At Operation Purple Camp, over 1,600 military kids per year will connect with peers who have dealt with many of the same things, like frequent moves, a deployed parent, and sometimes a parent's injury. At camp, kids enjoy kayaking, zip lining, horseback riding, and service activities where they give back to the community.

Operation Purple Family Retreats help families reunite and reintegrate after deployments. Families can unplug and relax and also attend organized activities to help strengthen and renew their relationships. With an average of 300 family applicants each year, and the ability to serve only a quarter of these families, Family Retreats remain paramount to NMFA and to the nation's military families.

NMFA's Operation Purple Healing Adventures are family retreats designed specifically to help families of wounded, ill, or injured service members. These long-weekend experiences help families adjust to their "new normal," and rediscover family-fun and togetherness. With an average of 150 applications and the ability to serve only a fourth of these families, Healing Adventures continue to be vital to our mission and the nation's wounded, ill, or injured families.

The Military Spouse Scholarship Program gives funding to spouses of service members pursuing career and education goals. Because of common setbacks caused by frequent military moves and underemployment, these scholarships help spouses achieve their goals and provide their family with financial stability, especially helpful if a service member is injured.

NMFA's Child Care Fee Relief Program, which launched in 2020 in response to the long-standing issue military families face accessing quality child care, provides reimbursements to military families who use child care to attend school or work full time.

Members of the Association's Government Relations department study issues, testify before Congressional committees, work with Congressional staff, and represent NMFA on advisory groups for many Department of Defense agencies, to include the Defense Commissary Agency Patron Council and the TRICARE Beneficiary Panel.

Since its inception in 1969, the effectiveness of NMFA is reflected in accomplishments in most of the issue areas in which the Association works. These include medical and dental benefits, dependent education, retiree and survivor benefits, relocation, and spouse employment. NMFA staff speaks regularly to all types of groups, including family service organizations, commanders conferences, and officer and enlisted spouse clubs.

In 2004, it published an analysis of military family support, entitled Serving the Homefront: An Analysis of Military Family Support Since September 11, 2001.

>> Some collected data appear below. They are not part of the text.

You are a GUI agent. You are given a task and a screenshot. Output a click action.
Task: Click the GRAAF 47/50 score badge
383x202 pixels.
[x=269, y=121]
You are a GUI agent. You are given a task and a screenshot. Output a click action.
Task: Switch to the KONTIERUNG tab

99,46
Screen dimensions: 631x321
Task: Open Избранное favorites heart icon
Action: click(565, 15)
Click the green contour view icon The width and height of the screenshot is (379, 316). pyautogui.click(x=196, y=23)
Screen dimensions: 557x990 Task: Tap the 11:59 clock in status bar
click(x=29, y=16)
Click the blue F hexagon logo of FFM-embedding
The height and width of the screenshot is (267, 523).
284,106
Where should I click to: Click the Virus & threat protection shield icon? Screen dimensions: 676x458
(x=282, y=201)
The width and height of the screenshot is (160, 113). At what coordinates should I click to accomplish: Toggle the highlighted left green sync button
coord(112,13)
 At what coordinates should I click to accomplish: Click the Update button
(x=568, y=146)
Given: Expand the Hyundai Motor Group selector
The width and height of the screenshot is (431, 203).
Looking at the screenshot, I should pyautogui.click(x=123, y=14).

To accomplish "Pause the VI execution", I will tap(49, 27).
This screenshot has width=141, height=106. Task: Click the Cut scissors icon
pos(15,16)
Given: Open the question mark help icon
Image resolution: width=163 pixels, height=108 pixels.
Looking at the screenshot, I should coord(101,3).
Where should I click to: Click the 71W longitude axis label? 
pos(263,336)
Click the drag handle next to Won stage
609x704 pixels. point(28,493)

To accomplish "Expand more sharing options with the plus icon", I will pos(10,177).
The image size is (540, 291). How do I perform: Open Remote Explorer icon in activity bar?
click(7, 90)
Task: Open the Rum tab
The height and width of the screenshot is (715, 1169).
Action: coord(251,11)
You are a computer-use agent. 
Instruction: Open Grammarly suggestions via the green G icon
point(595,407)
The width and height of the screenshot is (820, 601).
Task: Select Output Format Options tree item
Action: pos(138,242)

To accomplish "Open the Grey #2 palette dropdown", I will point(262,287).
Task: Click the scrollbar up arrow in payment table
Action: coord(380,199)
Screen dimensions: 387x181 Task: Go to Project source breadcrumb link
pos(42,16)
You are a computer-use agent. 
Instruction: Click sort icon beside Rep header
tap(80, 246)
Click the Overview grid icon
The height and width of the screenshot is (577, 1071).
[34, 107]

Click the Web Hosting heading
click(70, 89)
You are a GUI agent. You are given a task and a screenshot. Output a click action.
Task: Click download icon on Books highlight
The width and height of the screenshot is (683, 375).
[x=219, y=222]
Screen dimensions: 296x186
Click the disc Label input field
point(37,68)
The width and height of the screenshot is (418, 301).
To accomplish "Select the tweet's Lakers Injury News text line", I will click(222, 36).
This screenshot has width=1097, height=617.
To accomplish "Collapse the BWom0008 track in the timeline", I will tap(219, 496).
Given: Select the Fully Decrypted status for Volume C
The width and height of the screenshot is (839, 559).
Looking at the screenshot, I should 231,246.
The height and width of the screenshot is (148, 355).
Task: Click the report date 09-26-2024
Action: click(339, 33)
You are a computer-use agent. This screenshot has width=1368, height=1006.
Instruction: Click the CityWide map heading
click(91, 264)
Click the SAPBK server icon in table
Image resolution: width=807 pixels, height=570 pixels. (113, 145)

In 2008, NMFA and the US Family Health Plan were awarded an Emmy Award from the National Academy of Television Arts & Sciences for a public service announcement series, "Now is Our Time to Serve."

Its website provides extensive information for military families and those who honor and support them. Its membership remains open to the public and operates solely on donations from individuals and sponsorships and partnerships from companies, businesses, and beyond. It does not accept funding from government or lobbying agencies.